Pintu masuk untuk mengembangkan budaya literasi bangsa adalah melalui penyediaan bahan bacaan dan peningkatan minat baca anak. Sebagai bagian penting dari penumbuhan budi pekerti, minat baca anak perlu dipupuk sejak usia dini mulai dari lingkungan keluarga. Minat baca yang tinggi, didukung dengan ketersediaan bahan bacaan yang bermutu dan terjangkau, akan mendorong pembiasaan membaca dan menulis, baik di sekolah maupun di masyarakat. Dengan kemampuan membaca ini pula literasi dasar berikutnya (numerasi, sains, digital, finansial, serta budaya dan kewargaan) dapat ditumbuhkembangkan.

Untuk membangun budaya literasi pada seluruh ranah pendidikan (keluarga, sekolah, dan masyarakat), sejak tahun 2016 Kementerian Pendidikan dan Kebudayaan menggiatkan Gerakan Literasi Nasional (GLN) sebagai bagian dari implementasi Peraturan Menteri Pendidikan dan Kebudayaan Nomor 23 Tahun 2015 tentang Penumbuhan Budi Pekerti. Layaknya suatu gerakan, pelaku GLN tidak didominasi oleh jajaran Kementerian Pendidikan dan Kebudayaan, tetapi digiatkan pula oleh para pemangku kepentingan, seperti pegiat literasi, akademisi, organisasi profesi, dunia usaha, dan kementerian/ lembaga lain. Pelibatan ekosistem pendidikan sejak penyusunan konsep, kebijakan, penyediaan materi pendukung, sampai pada kampanye literasi sangat penting agar kebijakan yang dilaksanakan sesuai dengan harapan dan kebutuhan masyarakat. GLN diharapkan menjadi pendukung keluarga, sekolah, dan masyarakat mulai dari perkotaan sampai ke wilayah terjauh untuk berperan aktif dalam menumbuhkan budaya literasi.

• Petunjuk Pengerjaan
A) Menurut teks tentang literasi di atas, sejak tahun berapa Kementerian Pendidikan dan Kebudayaan menggiatkan Gerakan Literasi Nasional?
B) Perbarui bagian teks tentang literasi di atas yang diawali kata-kata "Pintu masuk untuk" dan diakhiri "kewargaan) dapat ditumbuhkembangkan.", lalu ganti "bermutu" dengan "berkualitas".
C) Sebutkan semua literasi dasar yang menurut teks tentang literasi di atas dapat ditumbuhkembangkan dengan kemampuan membaca.
Baris-baris data sesudah ini tidak berhubungan dengan teks tentang literasi.

• Baris Data
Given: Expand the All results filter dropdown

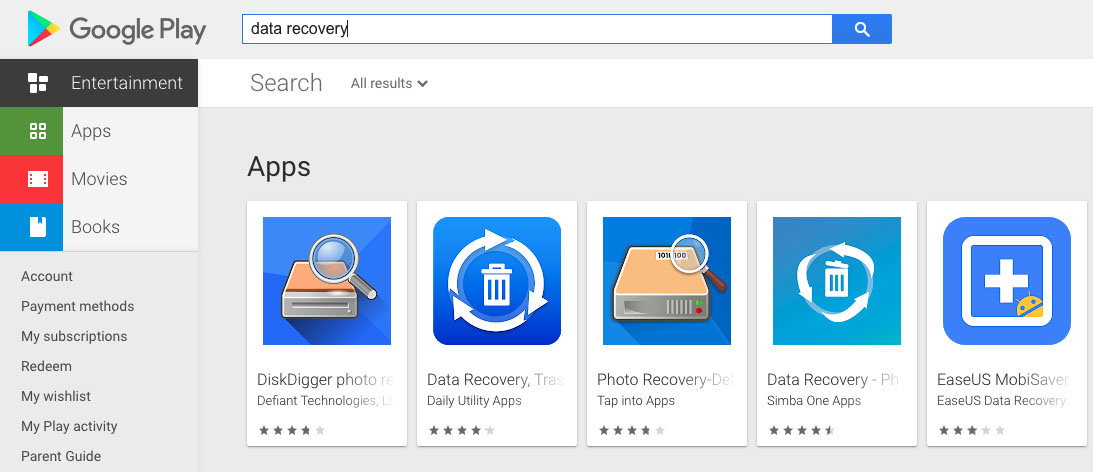Looking at the screenshot, I should pyautogui.click(x=389, y=84).
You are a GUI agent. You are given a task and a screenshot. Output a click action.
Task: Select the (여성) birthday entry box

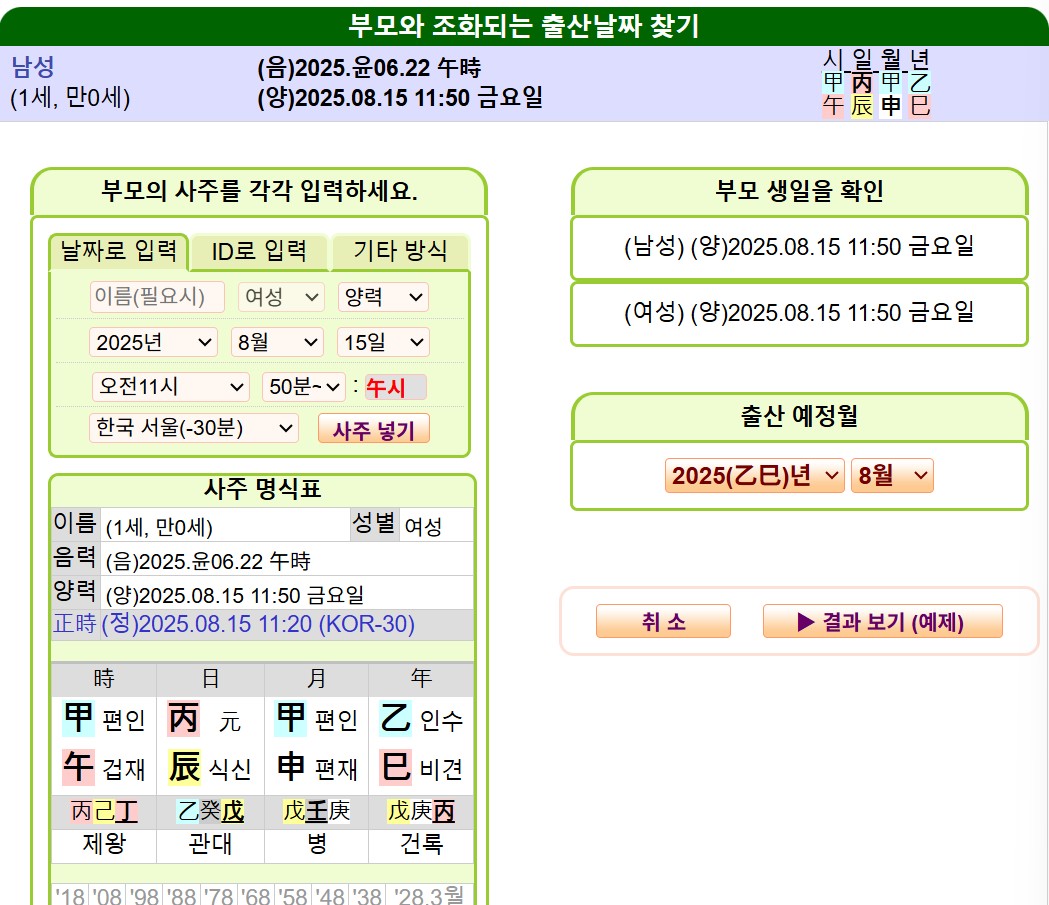click(x=799, y=313)
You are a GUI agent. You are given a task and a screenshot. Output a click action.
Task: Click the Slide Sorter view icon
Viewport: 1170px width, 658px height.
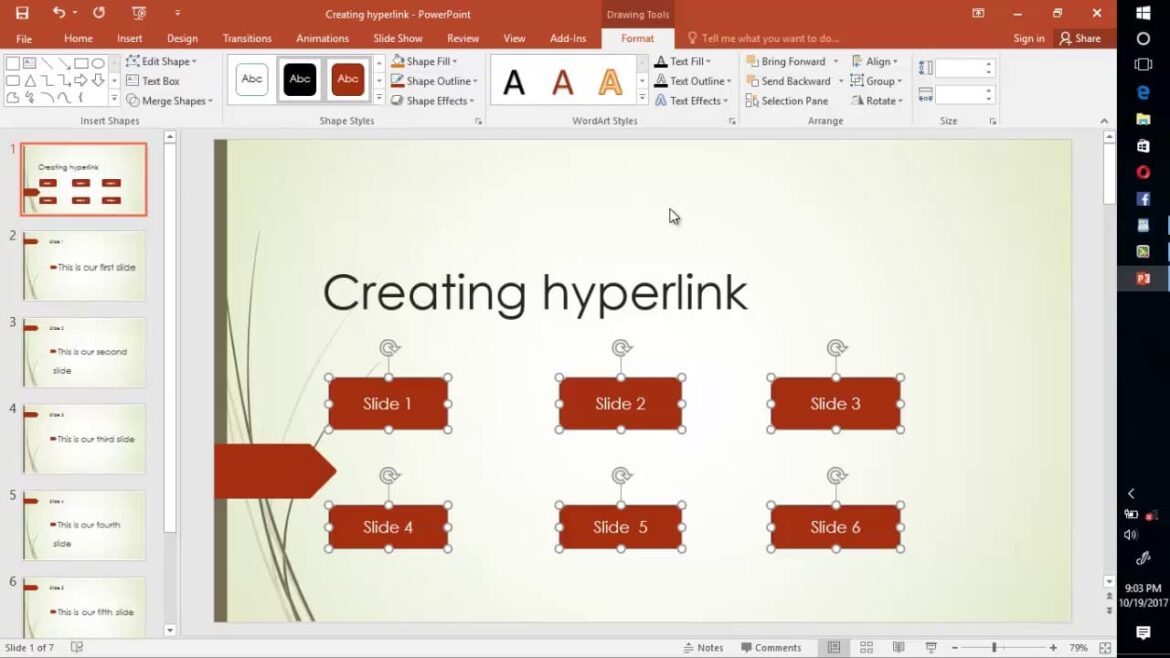click(x=866, y=647)
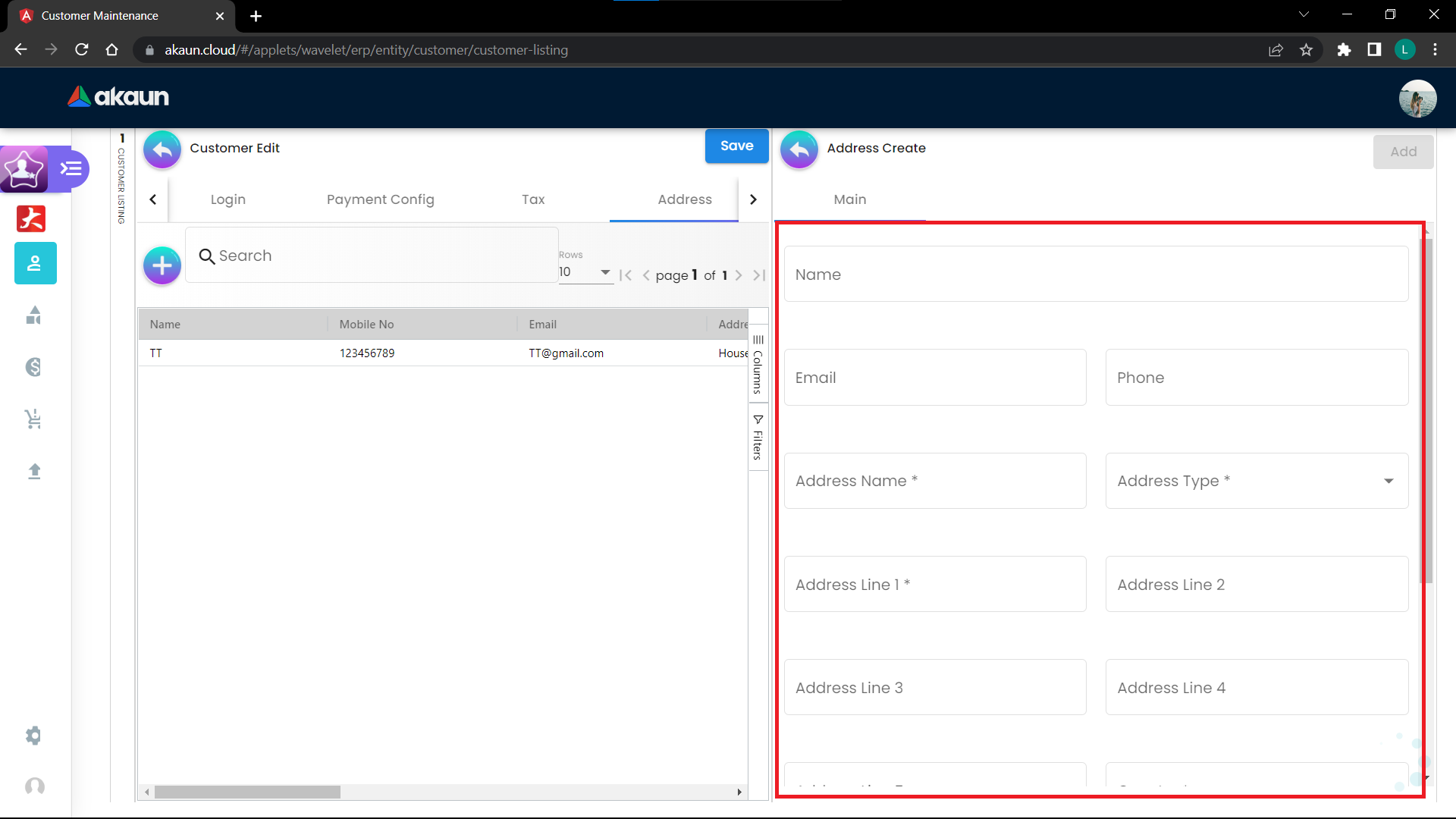Click the blue Save button
Viewport: 1456px width, 819px height.
coord(736,146)
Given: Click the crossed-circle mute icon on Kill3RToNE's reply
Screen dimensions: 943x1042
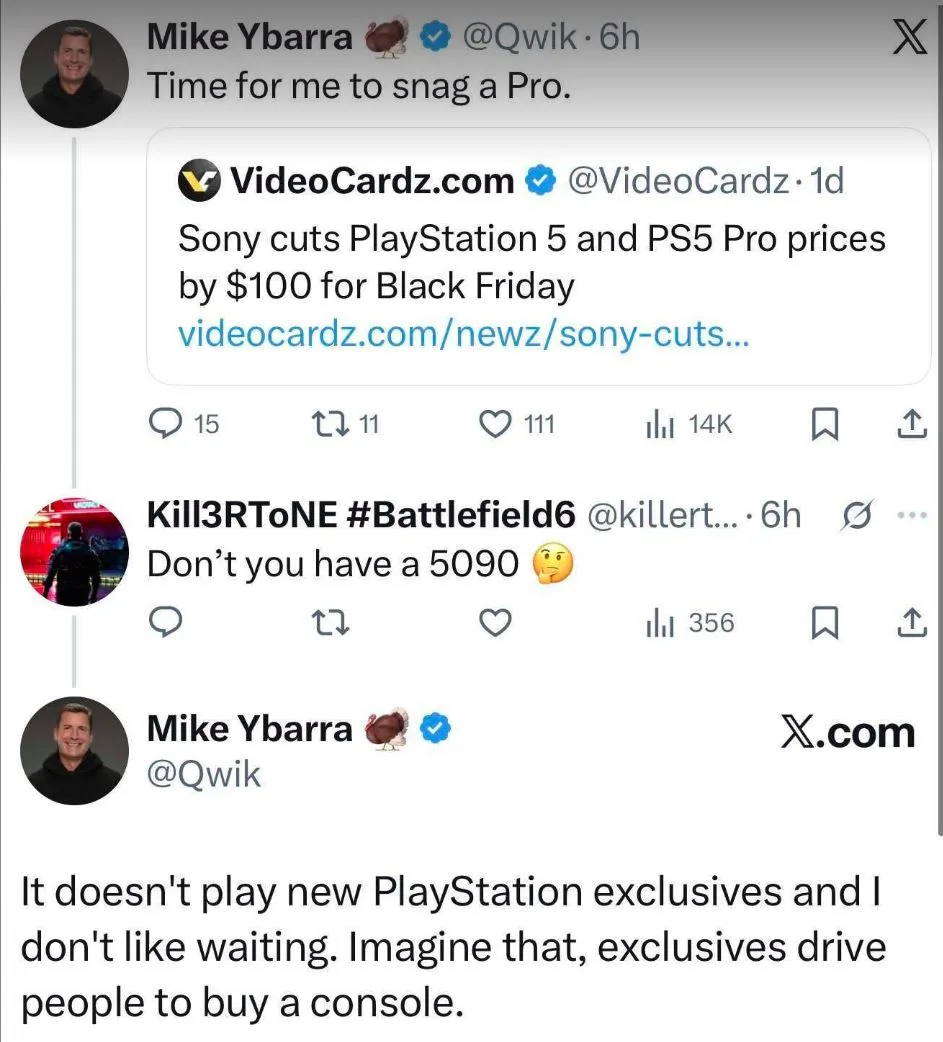Looking at the screenshot, I should point(856,514).
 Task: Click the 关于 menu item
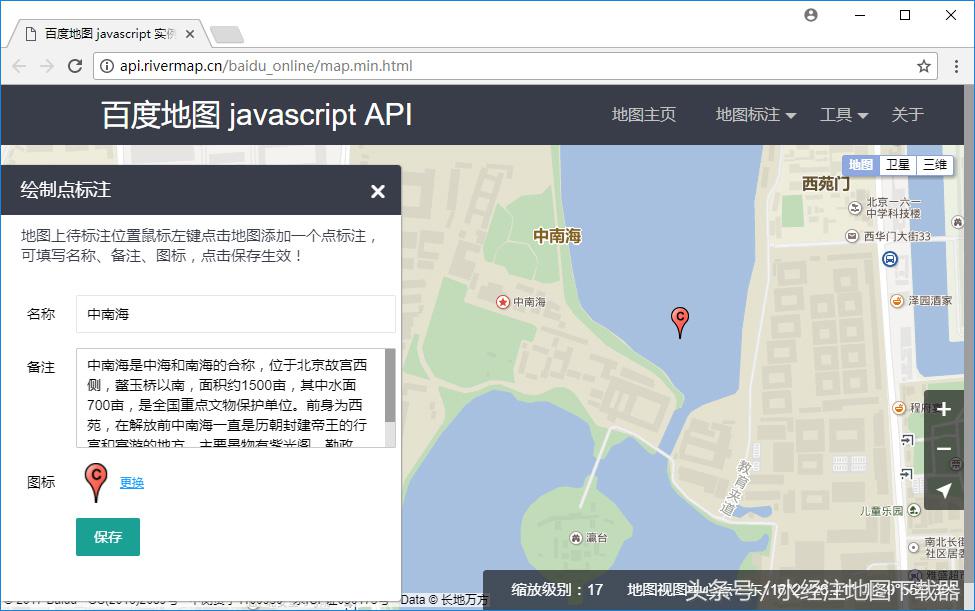tap(907, 115)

• Kunci Jawaban
A) Sejak tahun 2016.

B)
Pintu masuk untuk mengembangkan budaya literasi bangsa adalah melalui penyediaan bahan bacaan dan peningkatan minat baca anak. Sebagai bagian penting dari penumbuhan budi pekerti, minat baca anak perlu dipupuk sejak usia dini mulai dari lingkungan keluarga. Minat baca yang tinggi, didukung dengan ketersediaan bahan bacaan yang berkualitas dan terjangkau, akan mendorong pembiasaan membaca dan menulis, baik di sekolah maupun di masyarakat. Dengan kemampuan membaca ini pula literasi dasar berikutnya (numerasi, sains, digital, finansial, serta budaya dan kewargaan) dapat ditumbuhkembangkan.

C) Numerasi, sains, digital, finansial, serta budaya dan kewargaan.